On WWE’s wildly popular programs, she has slapped her daughter and kicked her husband in the crotch during appearances in several family showdown storylines. Linda and Vince are separated, according to her attorney, Laura Brevetti.

The couple donated $5 million to a now-defunct charity run by Trump between 2007 and 2009. Trump once famously shaved Vince’s head during an appearance on WrestleMania’s “Battle of the Billionaires.”

McMahon stepped down from her role at WWE in 2009 to run twice for one of the two U.S. Senate seats representing Connecticut. Both bids were unsuccessful.

She ran the Small Business Administration

McMahon was selected by Trump to head the Small Business Administration, an agency that serves to empower small businesses, during his first presidency. She was one of the few female members to serve in his 2016 Cabinet.

“As an entrepreneur myself, I feel tremendous responsibility to America’s small businesses,” she had said during her tenure.

She resigned from the job in 2019. “I knew she was good but I didn’t know she was that good,” Trump said at the time of her departure.

She is not known for her work on education

In his announcement, Trump cited McMahon’s stint on the Connecticut Board of Education during 2009 and 2010. It also mentioned her time on the board of trustees at Sacred Heart University in Fairfield, Connecticut.

But she is not widely recognized for her expertise in the field.
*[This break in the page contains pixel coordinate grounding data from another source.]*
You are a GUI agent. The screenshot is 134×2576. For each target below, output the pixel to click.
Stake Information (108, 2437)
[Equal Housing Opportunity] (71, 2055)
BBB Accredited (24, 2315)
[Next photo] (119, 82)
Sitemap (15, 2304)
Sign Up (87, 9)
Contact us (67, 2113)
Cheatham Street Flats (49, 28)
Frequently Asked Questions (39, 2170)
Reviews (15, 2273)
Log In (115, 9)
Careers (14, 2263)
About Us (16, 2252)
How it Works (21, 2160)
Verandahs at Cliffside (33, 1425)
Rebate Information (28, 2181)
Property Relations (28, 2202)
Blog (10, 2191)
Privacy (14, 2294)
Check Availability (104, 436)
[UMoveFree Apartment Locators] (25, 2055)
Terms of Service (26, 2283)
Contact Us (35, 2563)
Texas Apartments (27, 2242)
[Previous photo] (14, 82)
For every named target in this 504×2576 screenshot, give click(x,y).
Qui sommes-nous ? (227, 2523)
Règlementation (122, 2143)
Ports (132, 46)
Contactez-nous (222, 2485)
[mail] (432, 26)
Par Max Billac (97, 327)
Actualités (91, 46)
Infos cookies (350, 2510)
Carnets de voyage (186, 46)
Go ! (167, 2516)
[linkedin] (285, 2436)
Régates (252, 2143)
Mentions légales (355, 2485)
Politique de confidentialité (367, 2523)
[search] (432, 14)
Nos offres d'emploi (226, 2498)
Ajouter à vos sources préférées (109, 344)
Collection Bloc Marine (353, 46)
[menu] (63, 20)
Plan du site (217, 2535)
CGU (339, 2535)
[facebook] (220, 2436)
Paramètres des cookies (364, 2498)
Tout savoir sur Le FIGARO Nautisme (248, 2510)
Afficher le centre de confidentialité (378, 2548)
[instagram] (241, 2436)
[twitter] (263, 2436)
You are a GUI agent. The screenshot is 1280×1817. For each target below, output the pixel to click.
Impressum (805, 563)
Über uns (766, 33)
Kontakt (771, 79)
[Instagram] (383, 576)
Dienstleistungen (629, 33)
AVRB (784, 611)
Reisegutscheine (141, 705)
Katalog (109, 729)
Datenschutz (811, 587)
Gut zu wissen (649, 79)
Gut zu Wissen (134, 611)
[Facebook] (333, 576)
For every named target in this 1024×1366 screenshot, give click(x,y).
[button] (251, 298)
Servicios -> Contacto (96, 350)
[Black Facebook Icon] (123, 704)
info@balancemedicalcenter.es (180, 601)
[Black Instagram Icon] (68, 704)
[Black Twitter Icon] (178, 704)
One person active in conservative education policy circles expressed concern that she may have been offered the role because she was owed a senior position, The Washington Post reported. Her name had been under consideration for the position of commerce secretary, which ultimately went to investor Howard Lutnick.

Most recently, McMahon has served as the chair of the board of the conservative think tank America First Policy Institute, which lists education policy as one of its agendas. The group advocates more parental control over what is taught to children and targets academics for their embrace of what it describes as “identity politics.”

“Instead of dividing our country by teaching an alternative version of our country’s story, our Nation’s schools should affirm and celebrate America,” the group says.

She is named in a lawsuit by former ‘ring boys’

Linda and Vince McMahon are named in a civil suit filed in October by five anonymous plaintiffs who worked decades ago as “ring boys,” a term for teenagers involved in setting up WWE events. The suit alleges that the two were aware of sexual abuse faced by the plaintiffs by high-ranking WWE employees but failed to take adequate steps to protect them.

Brevetti dismissed the lawsuit as “baseless.”